=== TRECHO DA FONTE ===

Vieira sustenta que a sociedade civil faz parte do “mundo da
vida” definido por Habermas.
No seu entender, a “sociedade civil tem, assim, um âmbito limitado, é parte
da categoria mais ampla do ‘social’ ou do ‘mundo da vida’.” (Vieira, 2000,
p. 46). Para ele, a sociedade civil constitui a “dimensão institucional” do
“mundo da vida”, por ser constituída por “instituições e formas
associativas” de integração social comunicativamente reproduzidas.
Com base no pensamento habermasiano, Vieira elabora uma
noção de sociedade civil que “se refere a movimentos sociais e instituições,
localizados tanto na esfera privada quanto na pública, com o objetivo de se
contrapor às ações sistêmicas de mercado e de Estado” (idem, p. 58-59),
garantindo espaços democráticos e autônomos de busca de consenso. As
associações da sociedade civil desempenham o papel de formar a opinião
pública, diferentemente dos “grupos de interesses”, por isso são uma
instância de crítica e controle do poder. Em outras palavras, as
organizações da sociedade civil estão voltadas para a defesa do interesse
público e da cidadania. Por isso, na análise de Vieira, mais do que um lócus
social, a sociedade civil é o meio e o fim da democracia política,
concepção que se aproxima, segundo o próprio autor, da noção anglo-saxônica
de “terceiro setor” (idem, p. 63).
Essa esfera pública não-estatal, que inclui movimentos
sociais, ONGs, associações de cidadania e exclui sindicatos (“grupos de
interesses” econômicos) e partidos políticos (“organizações pró-estatais”),
se coloca como a alternativa inovadora para reformar e democratizar o Estado
e o mercado, através da consolidação de sujeitos políticos autônomos,
levantando “a bandeira da ética, da cidadania, da democracia e da busca de
um novo padrão de desenvolvimento que não produza a exclusão social e a
degradação ambiental.” (idem, p. 66).

Entradas para localizar textos e elementos:
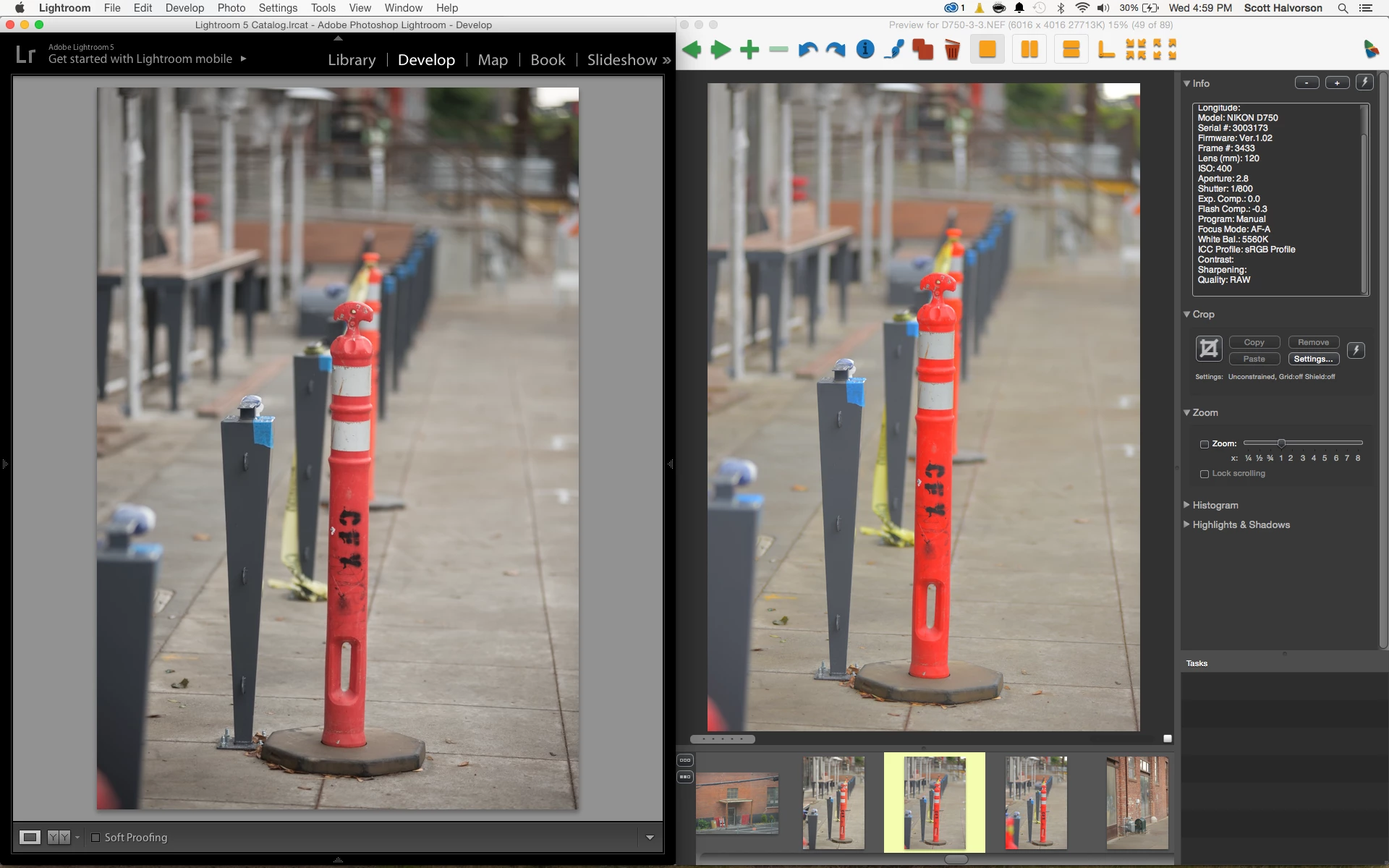1389x868 pixels.
Task: Click the Settings... button in Crop panel
Action: click(x=1313, y=359)
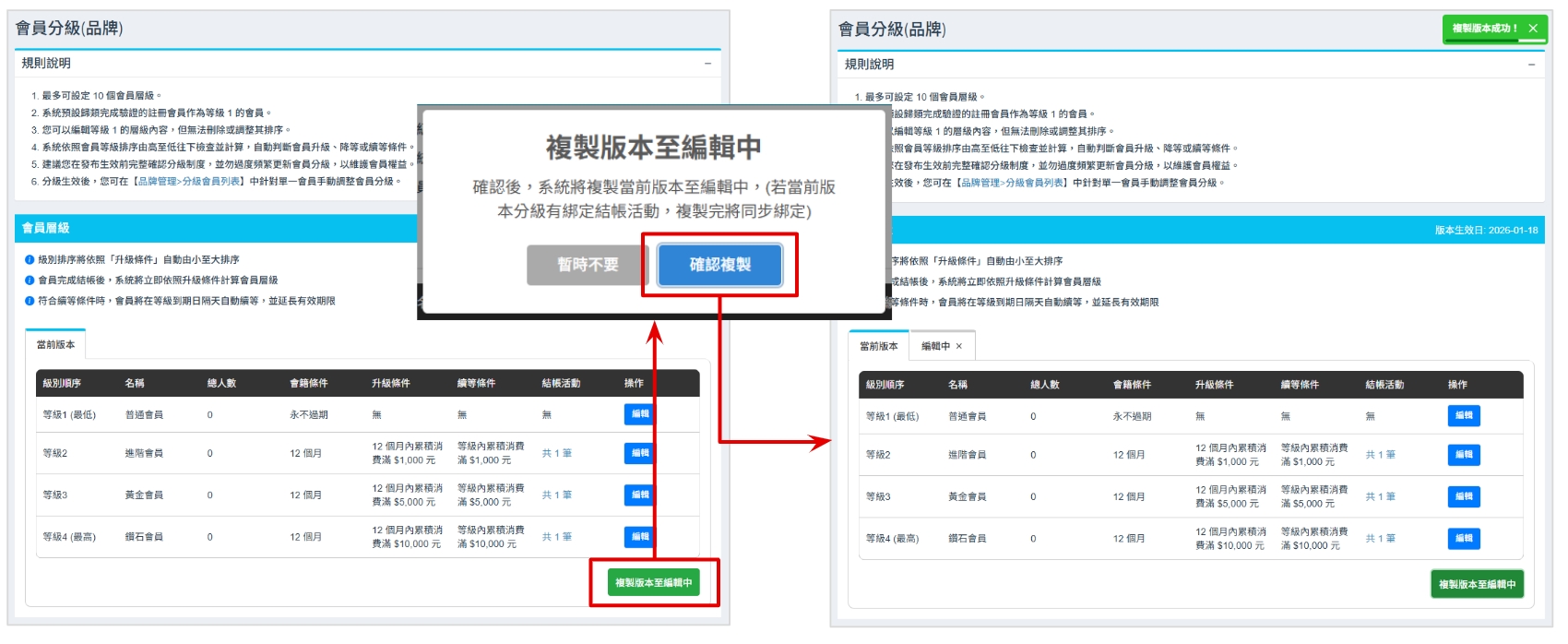The image size is (1568, 644).
Task: Click 複製版本至編輯中 button in left panel
Action: 653,583
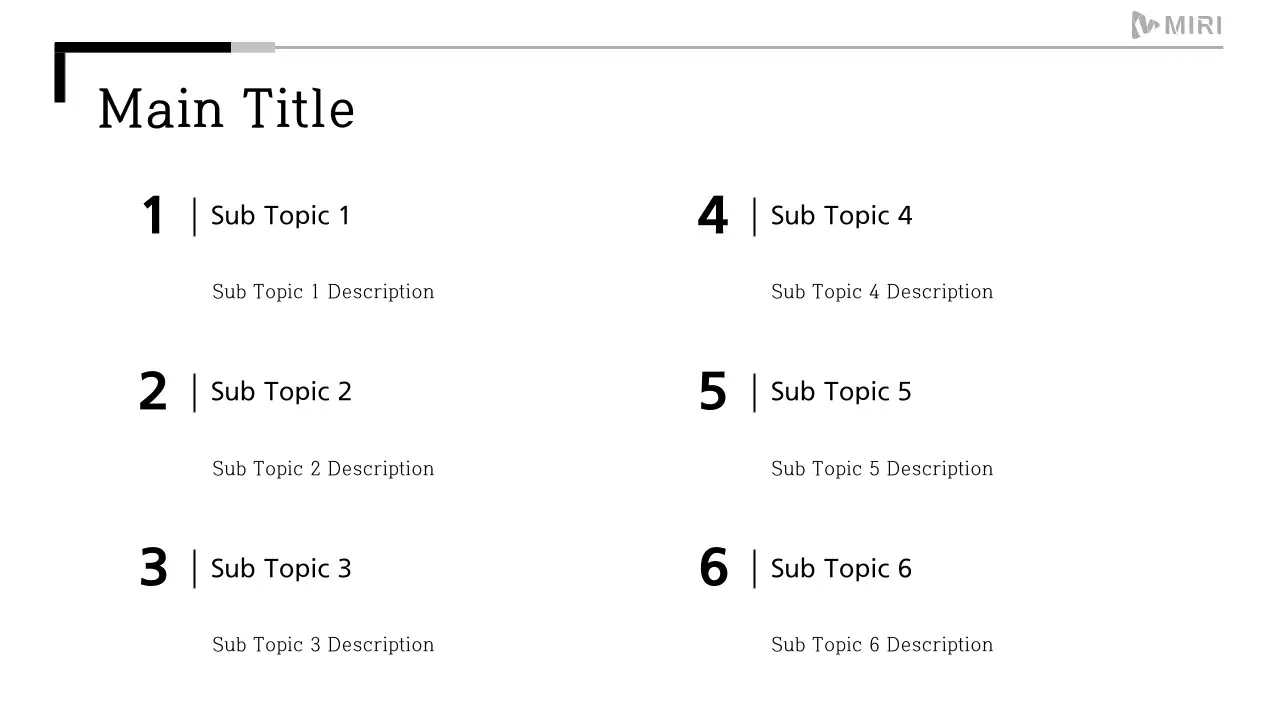
Task: Select the Sub Topic 1 heading
Action: 280,216
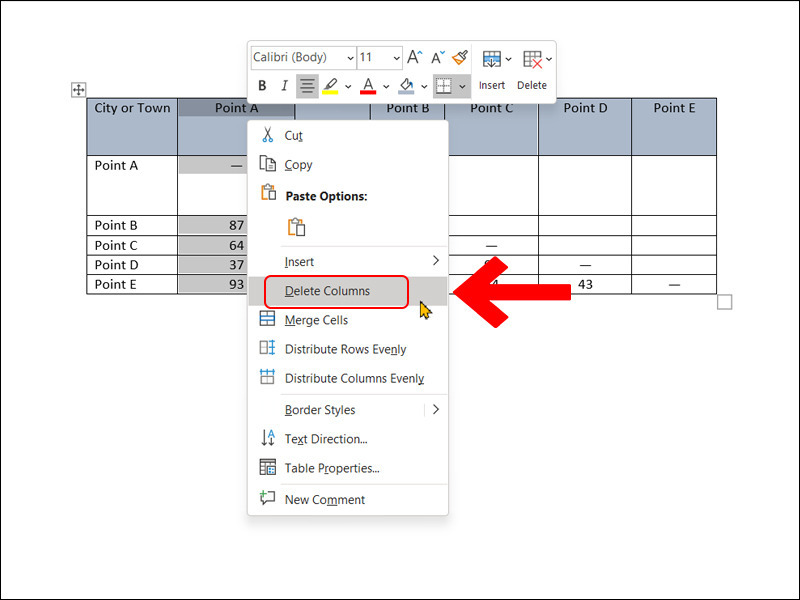Viewport: 800px width, 600px height.
Task: Click the Shading paint bucket icon
Action: (406, 86)
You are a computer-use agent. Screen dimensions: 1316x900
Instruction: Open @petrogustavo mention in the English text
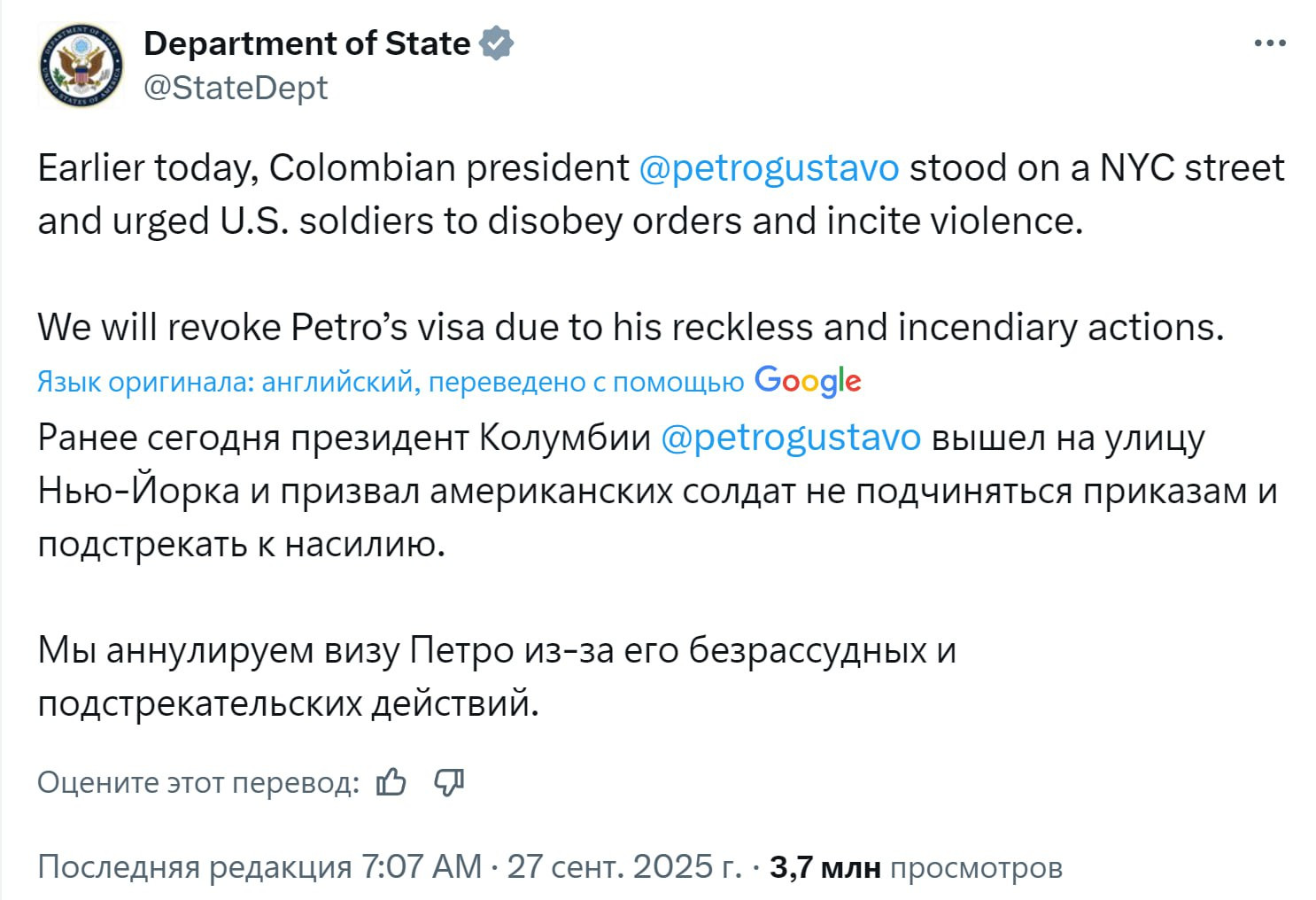(x=768, y=167)
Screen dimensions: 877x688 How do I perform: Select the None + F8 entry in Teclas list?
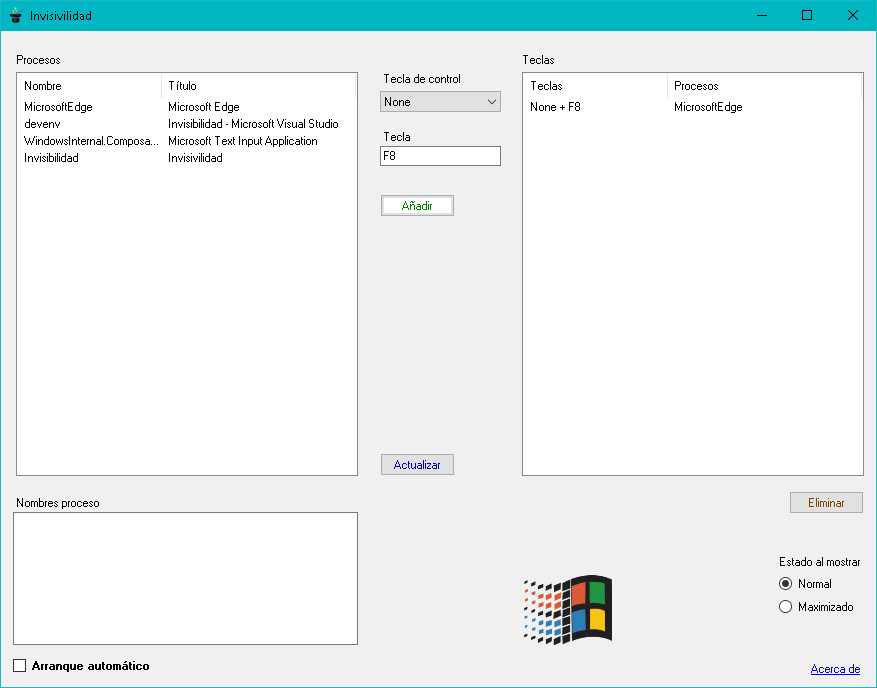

=== TAREFA PROPOSTA 1 ===
Indique se cada afirmação abaixo está de acordo com o trecho sobre a sociedade civil, respondendo sim ou não e citando literalmente as palavras do trecho que decidem a resposta. (a) A esfera pública não-estatal descrita inclui os sindicatos. (b) Vieira aproxima sua concepção da noção anglo-saxônica de "terceiro setor". (c) As associações da sociedade civil têm o papel de formar a opinião pública.
=== TAREFA PROPOSTA 2 ===
Responda às perguntas a seguir com base no trecho sobre a sociedade civil:
(a) A quem o trecho atribui a definição de "mundo da vida"?
(b) Como os partidos políticos são caracterizados entre parênteses?
(c) Segundo Vieira, que dimensão do "mundo da vida" a sociedade civil constitui?

=== RESULTADO DA TAREFA 1 ===
(a) Não: "exclui sindicatos".
(b) Sim: "concepção que se aproxima, segundo o próprio autor, da noção anglo-saxônica de “terceiro setor”".
(c) Sim: "As associações da sociedade civil desempenham o papel de formar a opinião pública".

=== RESULTADO DA TAREFA 2 ===
(a) A Habermas.
(b) Como "organizações pró-estatais".
(c) A "dimensão institucional".